WHAT THE TASK REQUIRES: The complete listing should be copied out exactly.

*** Block opens ***

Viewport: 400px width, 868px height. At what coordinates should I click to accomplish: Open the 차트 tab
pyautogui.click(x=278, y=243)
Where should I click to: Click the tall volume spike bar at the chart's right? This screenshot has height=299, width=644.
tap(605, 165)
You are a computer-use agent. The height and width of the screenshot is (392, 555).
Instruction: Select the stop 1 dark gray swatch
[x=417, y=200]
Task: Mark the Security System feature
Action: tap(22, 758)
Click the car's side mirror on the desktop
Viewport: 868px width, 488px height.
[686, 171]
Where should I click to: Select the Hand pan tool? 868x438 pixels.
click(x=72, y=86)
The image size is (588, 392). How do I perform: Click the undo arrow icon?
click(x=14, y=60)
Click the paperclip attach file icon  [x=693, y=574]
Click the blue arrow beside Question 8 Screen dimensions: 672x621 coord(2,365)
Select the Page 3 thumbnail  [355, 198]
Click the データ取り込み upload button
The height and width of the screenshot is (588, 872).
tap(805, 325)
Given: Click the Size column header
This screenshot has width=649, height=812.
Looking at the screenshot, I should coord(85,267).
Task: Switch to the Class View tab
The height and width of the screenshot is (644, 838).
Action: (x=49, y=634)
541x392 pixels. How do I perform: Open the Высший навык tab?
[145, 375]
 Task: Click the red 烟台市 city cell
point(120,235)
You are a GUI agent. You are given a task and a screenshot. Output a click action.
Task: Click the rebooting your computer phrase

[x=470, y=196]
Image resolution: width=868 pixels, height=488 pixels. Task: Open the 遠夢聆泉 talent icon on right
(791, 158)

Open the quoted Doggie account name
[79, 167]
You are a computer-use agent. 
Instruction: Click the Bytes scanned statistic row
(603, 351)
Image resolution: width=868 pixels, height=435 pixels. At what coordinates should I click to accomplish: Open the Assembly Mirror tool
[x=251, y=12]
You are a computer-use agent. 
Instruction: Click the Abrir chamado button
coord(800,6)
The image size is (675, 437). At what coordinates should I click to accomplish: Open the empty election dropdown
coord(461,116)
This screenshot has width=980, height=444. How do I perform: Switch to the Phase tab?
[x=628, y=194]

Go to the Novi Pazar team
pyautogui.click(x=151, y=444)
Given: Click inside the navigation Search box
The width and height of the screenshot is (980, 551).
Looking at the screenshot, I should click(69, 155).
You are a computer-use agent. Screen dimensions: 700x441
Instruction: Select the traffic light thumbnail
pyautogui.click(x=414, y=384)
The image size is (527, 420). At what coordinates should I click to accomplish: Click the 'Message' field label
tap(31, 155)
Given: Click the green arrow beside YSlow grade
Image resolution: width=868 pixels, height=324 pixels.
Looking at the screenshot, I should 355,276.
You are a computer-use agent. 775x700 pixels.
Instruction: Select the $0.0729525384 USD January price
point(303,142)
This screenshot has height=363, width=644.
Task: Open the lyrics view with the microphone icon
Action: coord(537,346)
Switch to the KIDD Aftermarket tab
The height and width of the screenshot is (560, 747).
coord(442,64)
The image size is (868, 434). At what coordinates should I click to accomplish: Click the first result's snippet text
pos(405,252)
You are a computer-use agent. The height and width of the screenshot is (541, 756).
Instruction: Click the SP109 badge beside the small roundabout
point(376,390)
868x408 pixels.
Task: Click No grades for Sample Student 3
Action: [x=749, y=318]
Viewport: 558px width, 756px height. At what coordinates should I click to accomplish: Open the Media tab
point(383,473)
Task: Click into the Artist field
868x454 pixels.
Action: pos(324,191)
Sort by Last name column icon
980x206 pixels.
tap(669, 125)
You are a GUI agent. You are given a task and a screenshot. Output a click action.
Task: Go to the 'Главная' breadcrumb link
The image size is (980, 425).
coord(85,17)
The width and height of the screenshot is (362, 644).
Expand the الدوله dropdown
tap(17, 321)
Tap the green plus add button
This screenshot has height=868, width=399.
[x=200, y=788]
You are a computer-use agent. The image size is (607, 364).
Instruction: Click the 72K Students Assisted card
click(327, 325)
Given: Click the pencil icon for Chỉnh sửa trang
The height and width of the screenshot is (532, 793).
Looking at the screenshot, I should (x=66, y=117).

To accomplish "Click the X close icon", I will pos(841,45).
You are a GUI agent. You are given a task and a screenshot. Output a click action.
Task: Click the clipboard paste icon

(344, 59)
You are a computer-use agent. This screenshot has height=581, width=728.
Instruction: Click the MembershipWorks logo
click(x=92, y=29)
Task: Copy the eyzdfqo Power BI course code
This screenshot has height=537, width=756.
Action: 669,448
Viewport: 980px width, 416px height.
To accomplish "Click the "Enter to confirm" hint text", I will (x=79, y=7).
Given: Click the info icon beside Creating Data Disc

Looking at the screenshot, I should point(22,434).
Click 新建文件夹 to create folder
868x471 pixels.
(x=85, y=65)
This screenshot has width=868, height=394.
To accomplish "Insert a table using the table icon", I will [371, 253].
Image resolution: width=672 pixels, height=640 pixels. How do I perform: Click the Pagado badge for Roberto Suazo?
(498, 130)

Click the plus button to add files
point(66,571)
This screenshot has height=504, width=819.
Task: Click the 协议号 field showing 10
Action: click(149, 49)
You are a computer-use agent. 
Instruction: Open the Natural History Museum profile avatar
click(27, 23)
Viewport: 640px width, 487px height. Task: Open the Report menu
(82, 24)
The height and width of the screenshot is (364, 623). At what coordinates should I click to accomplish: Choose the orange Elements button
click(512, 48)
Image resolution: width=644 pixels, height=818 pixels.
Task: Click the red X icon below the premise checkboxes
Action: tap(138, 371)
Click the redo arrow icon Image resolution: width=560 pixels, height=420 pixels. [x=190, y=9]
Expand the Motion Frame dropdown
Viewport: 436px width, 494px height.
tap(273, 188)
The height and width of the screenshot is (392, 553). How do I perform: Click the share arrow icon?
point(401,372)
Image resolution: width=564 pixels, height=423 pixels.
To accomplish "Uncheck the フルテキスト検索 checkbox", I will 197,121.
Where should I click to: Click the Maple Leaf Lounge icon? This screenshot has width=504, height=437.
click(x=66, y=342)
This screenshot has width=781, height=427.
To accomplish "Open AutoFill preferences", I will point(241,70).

*** Block closes ***

ANSWER TO THIS EXERCISE:
Viewport: 400px width, 868px height. At what coordinates should I click to accomplish: Open the 차트 tab
pyautogui.click(x=278, y=243)
Where should I click to: Click the tall volume spike bar at the chart's right? This screenshot has height=299, width=644.
tap(605, 165)
You are a computer-use agent. The height and width of the screenshot is (392, 555).
Instruction: Select the stop 1 dark gray swatch
[x=417, y=200]
Task: Mark the Security System feature
Action: tap(22, 758)
Click the car's side mirror on the desktop
Viewport: 868px width, 488px height.
[686, 171]
Where should I click to: Select the Hand pan tool? 868x438 pixels.
click(x=72, y=86)
The image size is (588, 392). How do I perform: Click the undo arrow icon?
click(x=14, y=60)
Click the paperclip attach file icon  [x=693, y=574]
Click the blue arrow beside Question 8 Screen dimensions: 672x621 coord(2,365)
Select the Page 3 thumbnail  [355, 198]
Click the データ取り込み upload button
The height and width of the screenshot is (588, 872).
tap(805, 325)
Given: Click the Size column header
This screenshot has width=649, height=812.
Looking at the screenshot, I should coord(85,267).
Task: Switch to the Class View tab
The height and width of the screenshot is (644, 838).
Action: (x=49, y=634)
541x392 pixels. How do I perform: Open the Высший навык tab?
[145, 375]
 Task: Click the red 烟台市 city cell
point(120,235)
You are a GUI agent. You are given a task and a screenshot. Output a click action.
Task: Click the rebooting your computer phrase

[x=470, y=196]
Image resolution: width=868 pixels, height=488 pixels. Task: Open the 遠夢聆泉 talent icon on right
(791, 158)

Open the quoted Doggie account name
[79, 167]
You are a computer-use agent. 
Instruction: Click the Bytes scanned statistic row
(603, 351)
Image resolution: width=868 pixels, height=435 pixels. At what coordinates should I click to accomplish: Open the Assembly Mirror tool
[x=251, y=12]
You are a computer-use agent. 
Instruction: Click the Abrir chamado button
coord(800,6)
The image size is (675, 437). At what coordinates should I click to accomplish: Open the empty election dropdown
coord(461,116)
This screenshot has width=980, height=444. How do I perform: Switch to the Phase tab?
[x=628, y=194]

Go to the Novi Pazar team
pyautogui.click(x=151, y=444)
Given: Click inside the navigation Search box
The width and height of the screenshot is (980, 551).
Looking at the screenshot, I should click(69, 155).
You are a computer-use agent. Screen dimensions: 700x441
Instruction: Select the traffic light thumbnail
pyautogui.click(x=414, y=384)
The image size is (527, 420). At what coordinates should I click to accomplish: Click the 'Message' field label
tap(31, 155)
Given: Click the green arrow beside YSlow grade
Image resolution: width=868 pixels, height=324 pixels.
Looking at the screenshot, I should 355,276.
You are a computer-use agent. 775x700 pixels.
Instruction: Select the $0.0729525384 USD January price
point(303,142)
This screenshot has height=363, width=644.
Task: Open the lyrics view with the microphone icon
Action: coord(537,346)
Switch to the KIDD Aftermarket tab
The height and width of the screenshot is (560, 747).
coord(442,64)
The image size is (868, 434). At what coordinates should I click to accomplish: Click the first result's snippet text
pos(405,252)
You are a computer-use agent. The height and width of the screenshot is (541, 756).
Instruction: Click the SP109 badge beside the small roundabout
point(376,390)
868x408 pixels.
Task: Click No grades for Sample Student 3
Action: [x=749, y=318]
Viewport: 558px width, 756px height. At what coordinates should I click to accomplish: Open the Media tab
point(383,473)
Task: Click into the Artist field
868x454 pixels.
Action: pos(324,191)
Sort by Last name column icon
980x206 pixels.
tap(669, 125)
You are a GUI agent. You are given a task and a screenshot. Output a click action.
Task: Go to the 'Главная' breadcrumb link
The image size is (980, 425).
coord(85,17)
The width and height of the screenshot is (362, 644).
Expand the الدوله dropdown
tap(17, 321)
Tap the green plus add button
This screenshot has height=868, width=399.
[x=200, y=788]
You are a computer-use agent. The image size is (607, 364).
Instruction: Click the 72K Students Assisted card
click(327, 325)
Given: Click the pencil icon for Chỉnh sửa trang
The height and width of the screenshot is (532, 793).
Looking at the screenshot, I should (x=66, y=117).

To accomplish "Click the X close icon", I will pos(841,45).
You are a GUI agent. You are given a task and a screenshot. Output a click action.
Task: Click the clipboard paste icon

(344, 59)
You are a computer-use agent. This screenshot has height=581, width=728.
Instruction: Click the MembershipWorks logo
click(x=92, y=29)
Task: Copy the eyzdfqo Power BI course code
This screenshot has height=537, width=756.
Action: 669,448
Viewport: 980px width, 416px height.
To accomplish "Click the "Enter to confirm" hint text", I will (x=79, y=7).
Given: Click the info icon beside Creating Data Disc

Looking at the screenshot, I should point(22,434).
Click 新建文件夹 to create folder
868x471 pixels.
(x=85, y=65)
This screenshot has width=868, height=394.
To accomplish "Insert a table using the table icon", I will [371, 253].
Image resolution: width=672 pixels, height=640 pixels. How do I perform: Click the Pagado badge for Roberto Suazo?
(498, 130)

Click the plus button to add files
point(66,571)
This screenshot has height=504, width=819.
Task: Click the 协议号 field showing 10
Action: click(149, 49)
You are a computer-use agent. 
Instruction: Open the Natural History Museum profile avatar
click(27, 23)
Viewport: 640px width, 487px height. Task: Open the Report menu
(82, 24)
The height and width of the screenshot is (364, 623). At what coordinates should I click to accomplish: Choose the orange Elements button
click(512, 48)
Image resolution: width=644 pixels, height=818 pixels.
Task: Click the red X icon below the premise checkboxes
Action: tap(138, 371)
Click the redo arrow icon Image resolution: width=560 pixels, height=420 pixels. [x=190, y=9]
Expand the Motion Frame dropdown
Viewport: 436px width, 494px height.
tap(273, 188)
The height and width of the screenshot is (392, 553). How do I perform: Click the share arrow icon?
point(401,372)
Image resolution: width=564 pixels, height=423 pixels.
To accomplish "Uncheck the フルテキスト検索 checkbox", I will 197,121.
Where should I click to: Click the Maple Leaf Lounge icon? This screenshot has width=504, height=437.
click(x=66, y=342)
This screenshot has width=781, height=427.
To accomplish "Open AutoFill preferences", I will point(241,70).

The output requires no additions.